O prazer de odiar: uma forma de pertencimento
O “ódio assistido” nasce de uma mistura de fatores. Há um certo elitismo: a sensação de ser mais esperto, mais crítico ou “acima” do que se está vendo. Rir do ridículo é uma maneira de se sentir no controle. Também há o apelo da nostalgia — mesmo quando um programa nos irrita, ele pode evocar lembranças de uma época em que víamos algo parecido com encanto. Continuamos assistindo não porque é bom, mas porque desperta memórias.
Outro elemento é a dissonância entre o que rejeitamos e o que secretamente nos atrai. Às vezes, o incômodo vem justamente de reconhecer em cena desejos, conflitos ou atitudes que preferiríamos negar. É essa tensão — entre o riso, a vergonha e o fascínio — que mantém o interesse.
A curiosidade também pesa. Observar o colapso emocional dos outros, as brigas, os exageros e os dramas cotidianos é uma forma de explorar o que é tabu ou proibido sem precisar vivenciar nada disso. O reality show, nesse sentido, funciona como uma vitrine segura para o caos humano.
Quando o hábito passa do ponto
Assistir com ódio não é necessariamente ruim. Pode até levar a reflexões sobre valores pessoais e preferências culturais. O problema surge quando o hábito se torna constante, moldando o olhar para o mundo sob uma lente crítica e negativa. Quanto mais tempo se passa zombando dos outros, mais difícil é escapar da sensação de estar sendo julgado também.
As redes sociais amplificaram essa tendência. A cada nova temporada de A Fazenda ou Casamento às Cegas, o prazer em comentar e ironizar se transforma em uma espécie de evento coletivo.
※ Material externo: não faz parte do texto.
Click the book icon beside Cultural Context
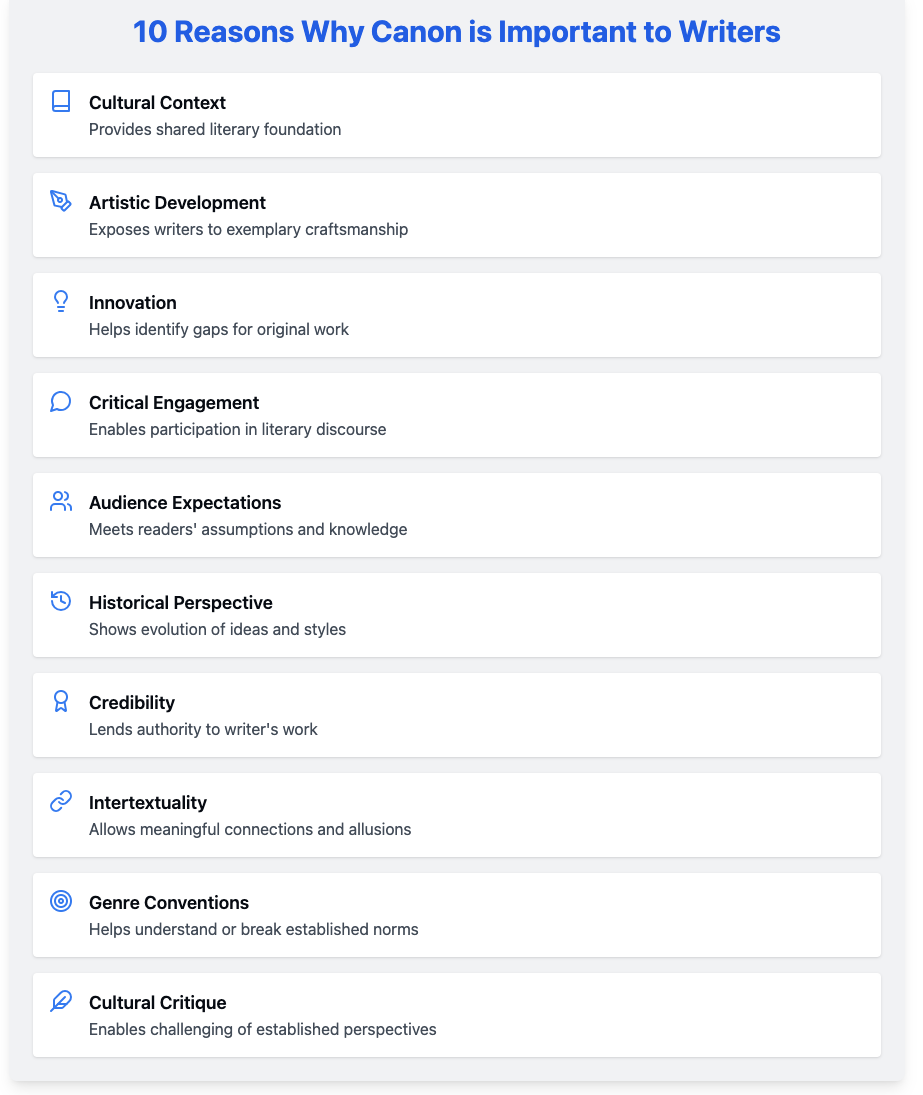This screenshot has height=1095, width=923. click(61, 101)
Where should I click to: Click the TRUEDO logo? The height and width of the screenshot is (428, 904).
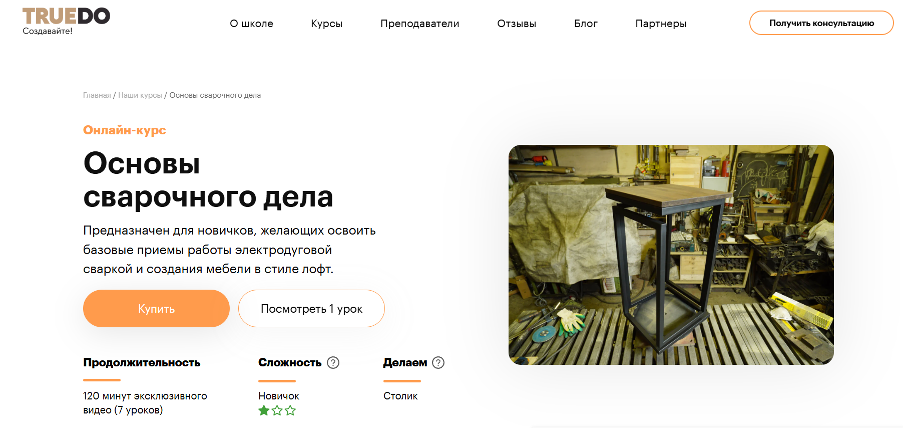pyautogui.click(x=66, y=17)
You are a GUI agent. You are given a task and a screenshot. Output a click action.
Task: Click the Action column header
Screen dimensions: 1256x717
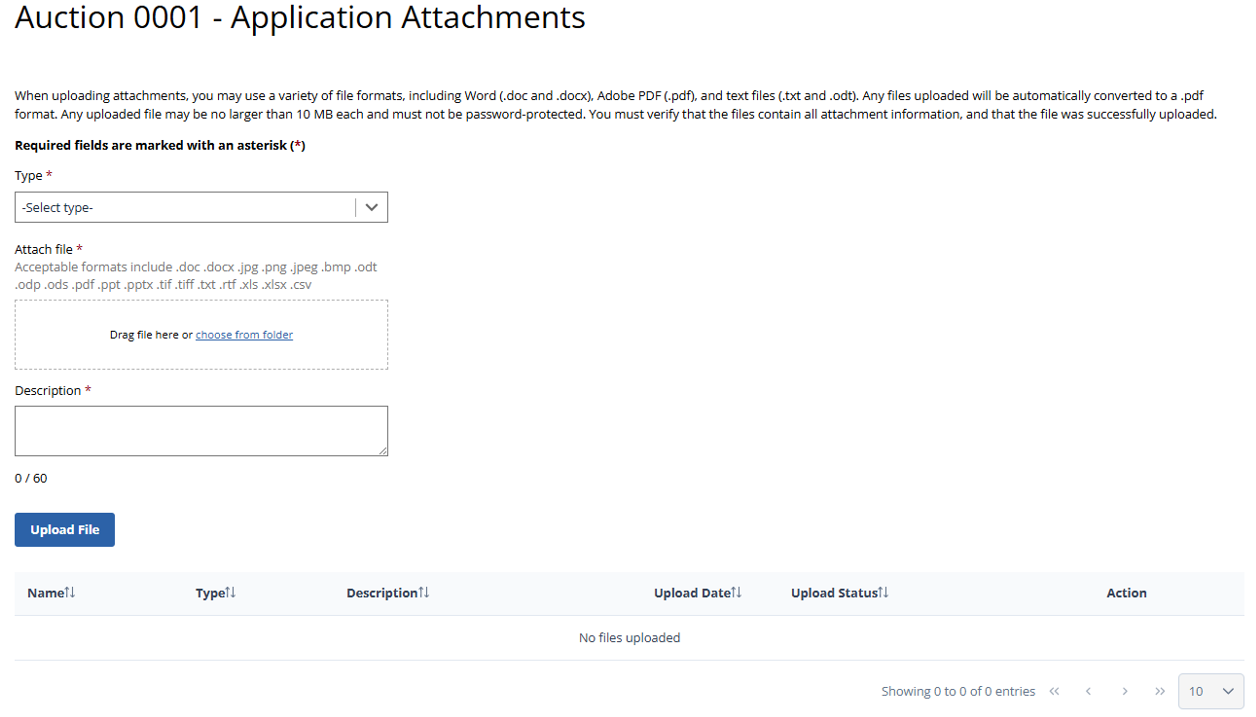(x=1126, y=593)
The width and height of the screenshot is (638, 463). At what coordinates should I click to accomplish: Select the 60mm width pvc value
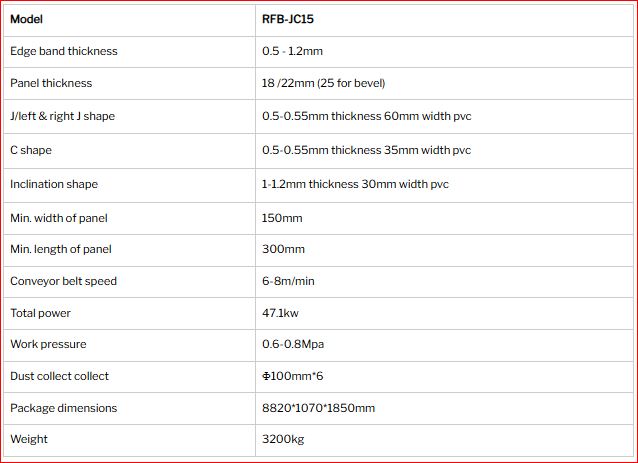tap(367, 116)
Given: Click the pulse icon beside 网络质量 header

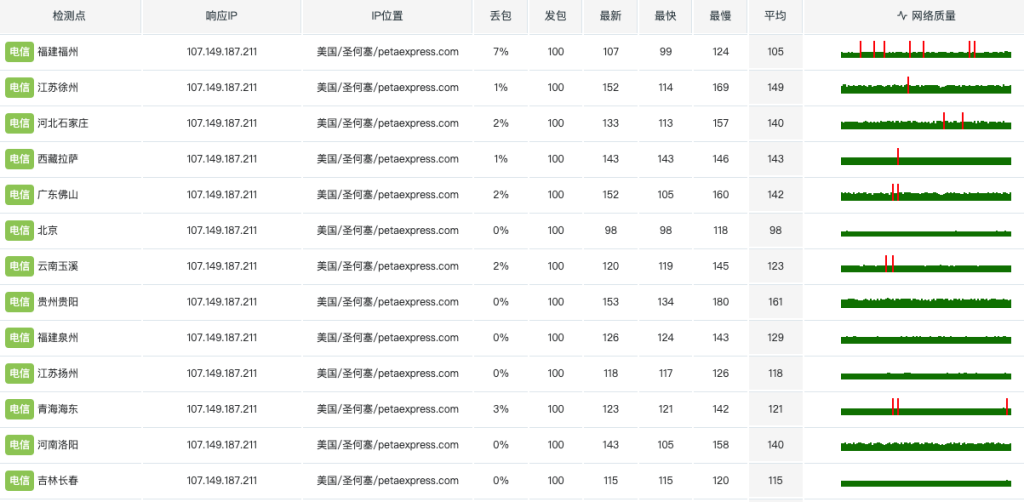Looking at the screenshot, I should (x=902, y=16).

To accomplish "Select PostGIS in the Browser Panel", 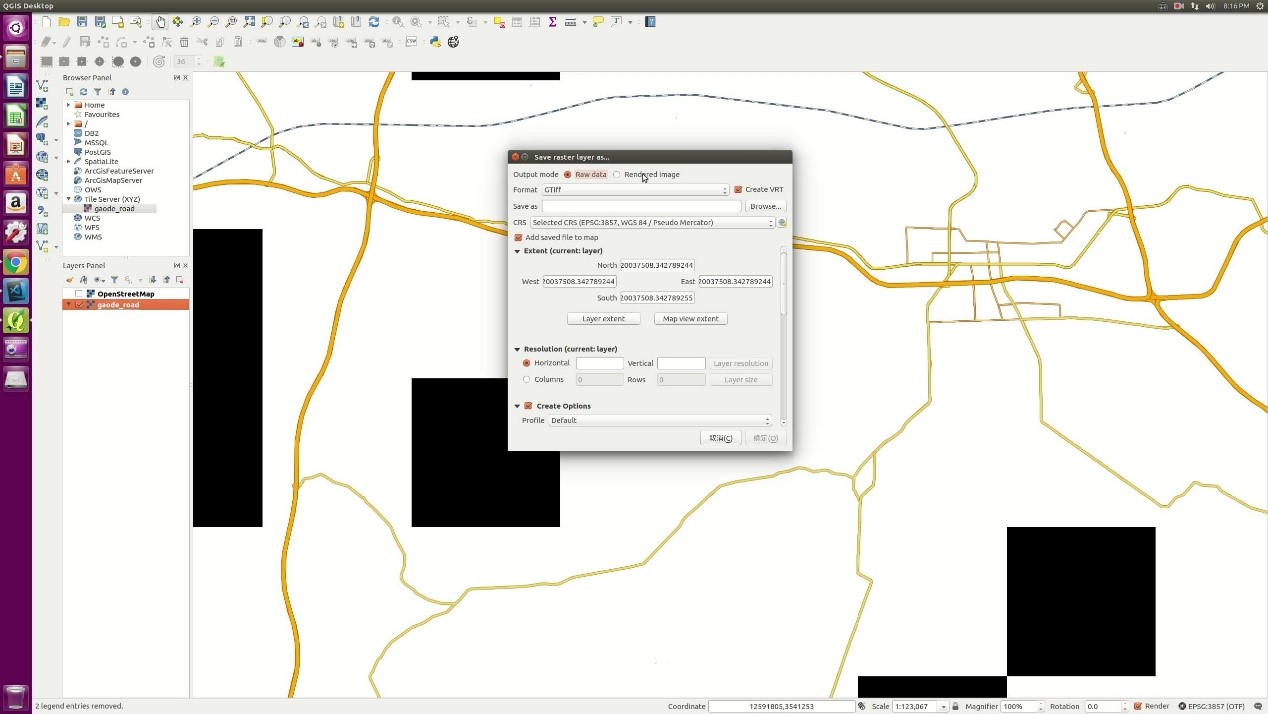I will [x=97, y=152].
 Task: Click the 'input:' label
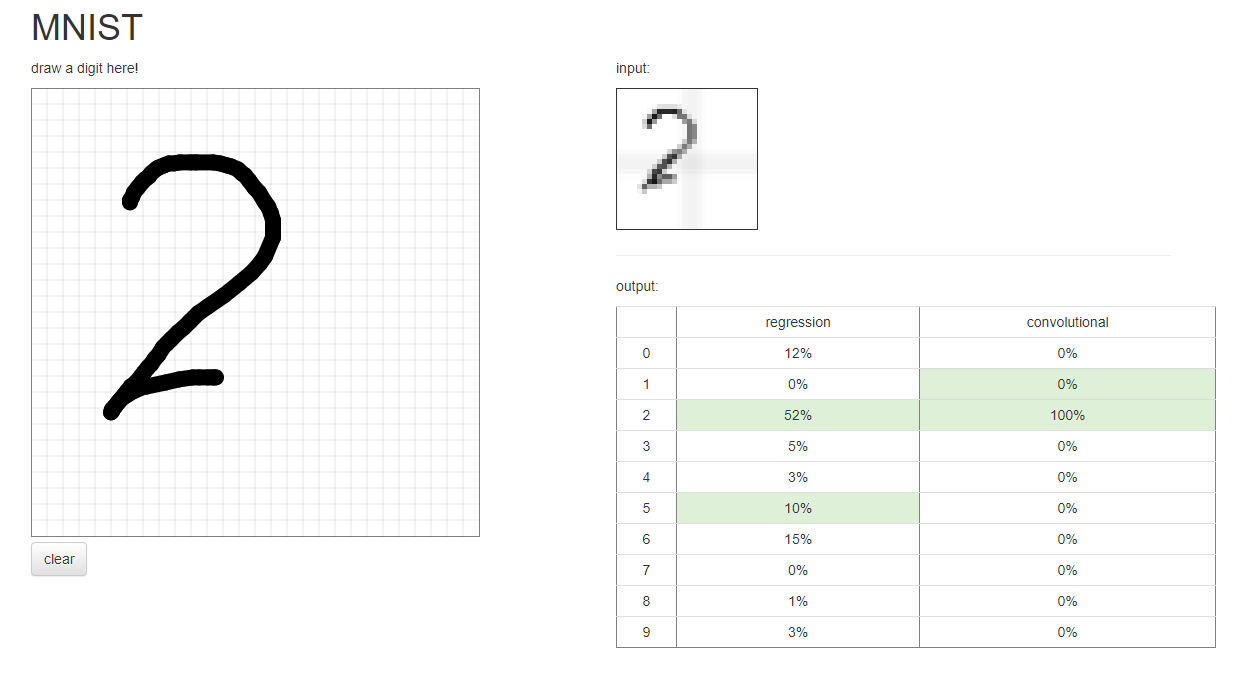pyautogui.click(x=633, y=68)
Falar mal virou uma forma de se conectar e, ao mesmo tempo, de alimentar o próprio entretenimento que se despreza.
Em pequenas doses, rir do absurdo pode ser divertido. Mas quando a diversão depende apenas do desprezo, o que era catarse vira espelho. E talvez o que mais incomode nesses programas não sejam os outros, mas o quanto nos reconhecemos neles.